By Michele Maatouk
Date: Tuesday 26 Sep 2023
LONDON (ShareCast) - (Sharecast News) - Card Factory shares slumped on Tuesday as the retailer posted a jump in first-half revenues and profits but warned of a "challenging" economic backdrop in the run-up to Christmas.
In the six months to 31 July, group revenue rose 11.5% on the same period a year earlier to £220.8m. This reflected continued good momentum across the business, particularly in the core stores segment, the company said.
Meanwhile, pre-tax profit rose by 72.7% to £24.7m, and adjusted pre-tax profit was up 104.6% to £22.1m.
Cardfactory like-for-like sales grew 10% during the half, while store revenue was up 10.5% on an LFL basis.
As expected, online LFL sales were down 13.1%. The retailer said this reflected the investment phase of this channel and the continued rebalancing of retail sales between online and in store across the sector.
Chief executive Darcy Willson-Rymer said: "Our value and quality proposition and the strength of our store estate resonates with customers and positions us well to navigate the challenging economic backdrop in the run up to the Christmas trading season.
"Continued leveraging of the insights gathered from our investment in customer data is enabling us to evolve and optimise our store formats and ranges across cards, gifts and celebration essentials, all underpinned by our discipline in maintaining a resilient financial position."
At 0915 BST, the shares were down 5.3% at 105.28p.
Russ Mould, investment director at AJ Bell, said: "Given the shares have more than doubled over the last 12 months, it's perhaps no surprise to see investors taking stock after Card Factory's first half results.
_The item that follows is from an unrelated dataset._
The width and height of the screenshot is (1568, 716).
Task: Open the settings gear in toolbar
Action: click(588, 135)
"The numbers themselves are impressive and show there is still a place for keenly priced greetings cards and gifts in the market, with the retrenchment of troubled rival Clintons Cards doing no harm at all to the company's competitive position.
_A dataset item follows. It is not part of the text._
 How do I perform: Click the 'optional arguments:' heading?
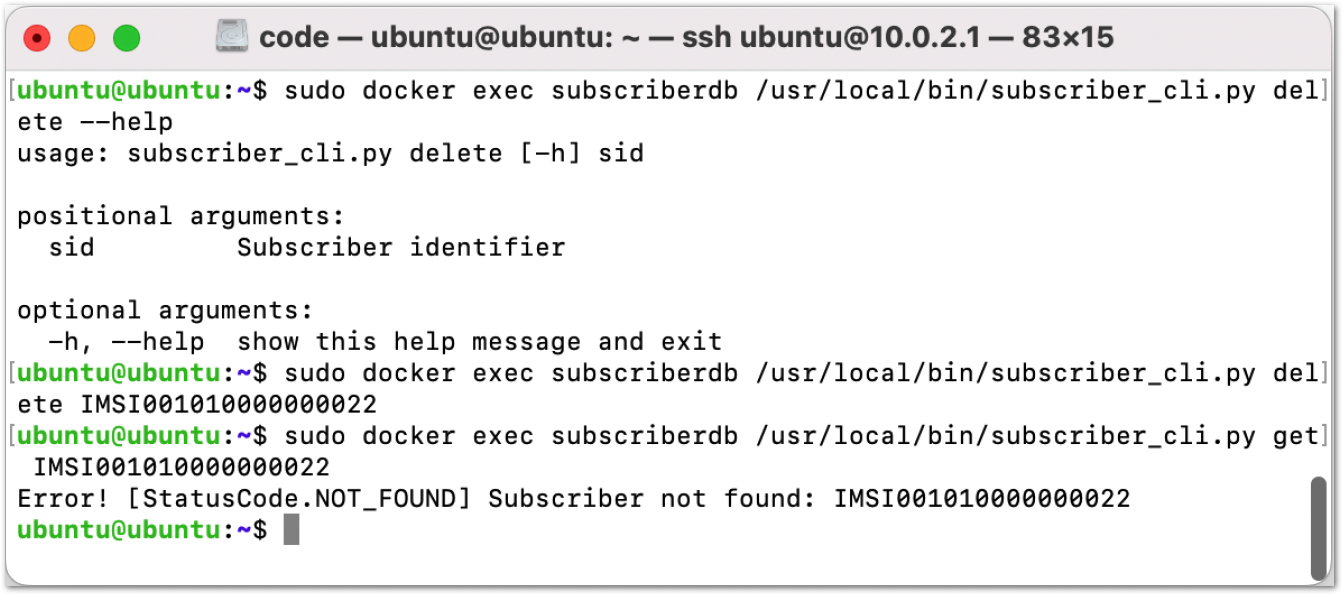tap(164, 310)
"A warning that tough Christmas conditions are in the post is the likely reason for today's round of profit taking, even if the company sounds confident about navigating these challenges.
"To give the company its due credit it is also executing well on its growth strategy, moving into new markets and extending its reach through partnerships with other retailers and boosting its online footprint."